FanGraphs chose a different, but equally fitting, word: Baseball!
I tried to explain the graph to a friend last night while I was still experiencing this rush. Picture the graph as a roller coaster. Hop in the car on the leftside of the graph and ride it out until you reach the end.
What a crazy ride.
I want to give this game the dignity it deserves as one of the most intense World Series games of all time and the best game I ever had the opportunity to watch on television. It would have been a close second if I actually was in attendance at Busch Stadium (like my girlfriend's brother, Sam, or Aaron Hooks from Cards Diaspora), but the position would still be reserved for the 1994 All Star game I saw with my father.
Jaime Garcia had a shaky start. He allowed the first three batters to reach base and surrendered a run to the Texas Rangers offense in the first inning. The St. Louis Cardinals quickly responded with a Lance Berkman two-run home run. The 2-1 lead would be very short-lived as Garcia allowed a second earned run in the second inning to tie the game.
Colby Lewis started shutting down the Cards offense one-by-one and Garcia finally seemed to settle down by throwing a scoreless third inning, but he was gone by the fourth in lieu of the TLR bullpen pitching parade (I need to coin that term).
The Cards stopped following lesson number two from my Survival Guide: "Stop making mistakes." Matt Holliday dropped a routine fly ball, Fernando Salas overthrew a force out at second base, and David Freese dropped an infield pop up. These three errors resulted in two unearned runs.
Luckily, the Rangers made a few blunders of their own. Michael Young bobbled a ground ball and Elvis Andrus tossed a ball wide of first base, which pulled Young off the bag. The Cards managed to tie the game with two unearned runs for themselves and exited the sixth inning 4-4.

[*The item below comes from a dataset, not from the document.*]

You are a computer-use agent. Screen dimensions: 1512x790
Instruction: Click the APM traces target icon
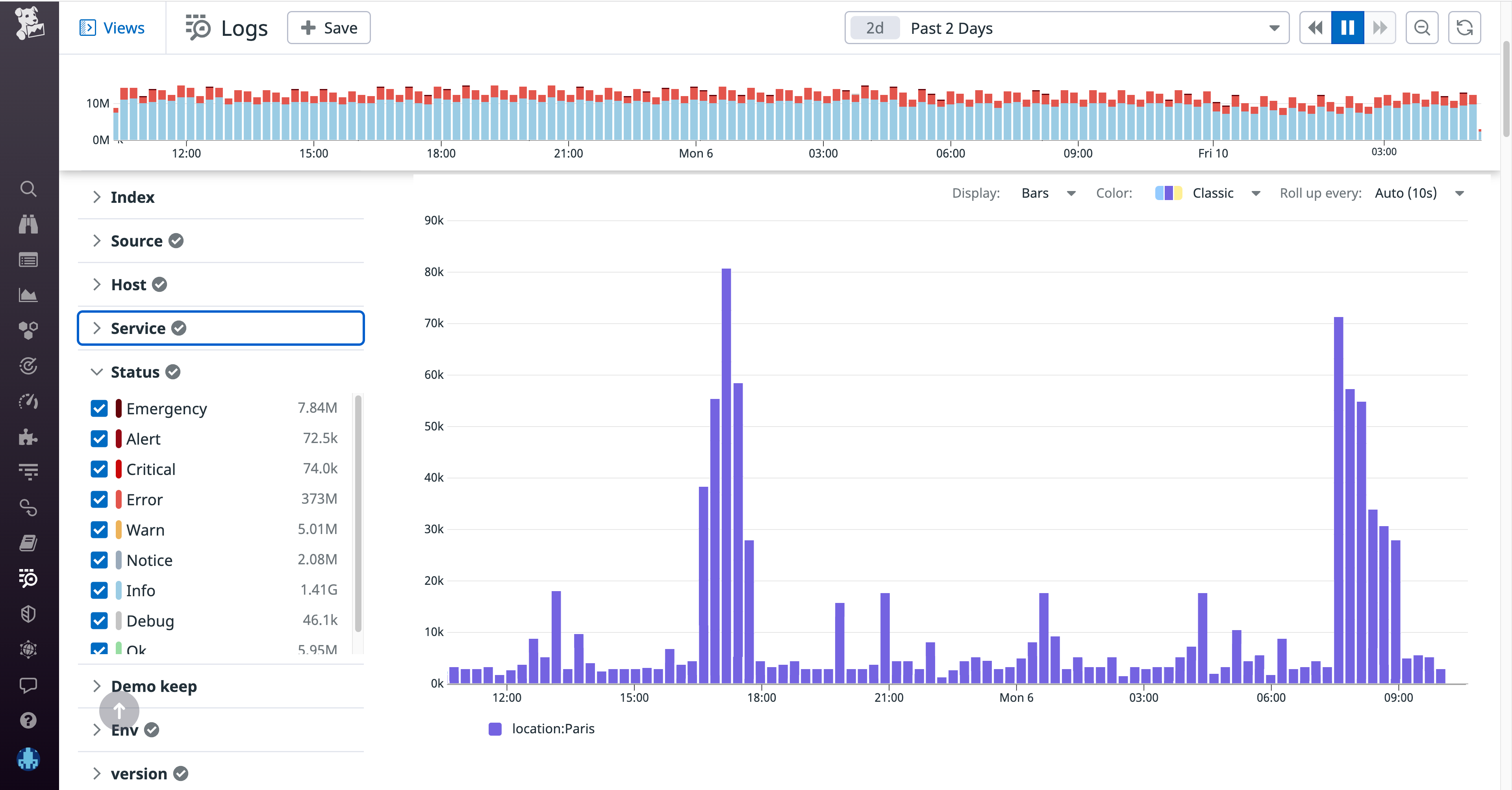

Adrian Beltre and Nelson Cruz each homered in the top of the seventh, then scored once more thanks in part to a wild pitch by Octavio Dotel before finally getting out of the inning with the score 7-4.
Derek Holland entered the game as a reliever earlier during the sixth inning. Many thought his pitching had become infallible after pitching an 8.1 inning gem in game four, then 1.2 innings of solid relief in game six. Allen Craig changed their minds with a solo shot in the bottom of the eighth inning to bring the score to 7-5.
Everyone seemed depressed and morbid as Neftali Feliz entered the bottom of the ninth inning. He struck out the first batter he faced, then Albert Pujols came to the plate. The announcers mentioned, once again, this may be Pujol's last at bat as a Cardinal. He delivered with a double, his first and only hit of the World Series outside of game three. Berkman was intentionally walked and Craig struck out, which led to David Freese. He fell behind in the count to 1-2, then tripled to deep right field to tie the game. We move on to 10th!
Jason Motte remained in the game in the 10th for his second inning of relief. He retired the first batter he faced, then allowed a single, and Josh Hamilton swatted a home run to right field with the first pitch he saw. Motte retired the next two batters and exited the inning with a score of 9-7 as the potential losing pitcher.
Darren Oliver entered the game for the Rangers to face against several of the weakest Cardinals hitters. I was nervous. Daniel Descalso singled, Jon Jay singled, and Kyle Lohse hit the weirdest bunt I have ever seen that flew over Beltre's head to advance both runners. Scott Feldman relieved Oliver and Ryan Theriot grounded out, but it sent a run home. Albert came to the plate with a runner third base and two outs. I thought this could be his defining moment, then they walked him. Berkman responded with a clutch single to score the tying run. Onward to the 11th!
Jake Westbrook entered the 11th inning and allowed one single; otherwise, he was great. He provided the greatest WPA among all of the Cardinals pitchers used in the game and the score remained tied.
Freese returned to the plate in the bottom of the eleventh inning as the first batter to face Mark Lowe, the Rangers new relief pitcher. I could tell he was swinging for the fences after he nearly fell over for the first strike, so I decided to retrieve our secret weapon:
Freese worked the count to 3-2, then launched a game-winning and series-tying solo homer to almost dead center field measured at 428 feet. The Cardinals win, 10-9! The stadium erupted as he rounded the bases and was mobbed by his teammates at home plate who proceeded to tear his jersey off his body.
Harrison was rewarded with a pumpkin seed for being such a good luck charm.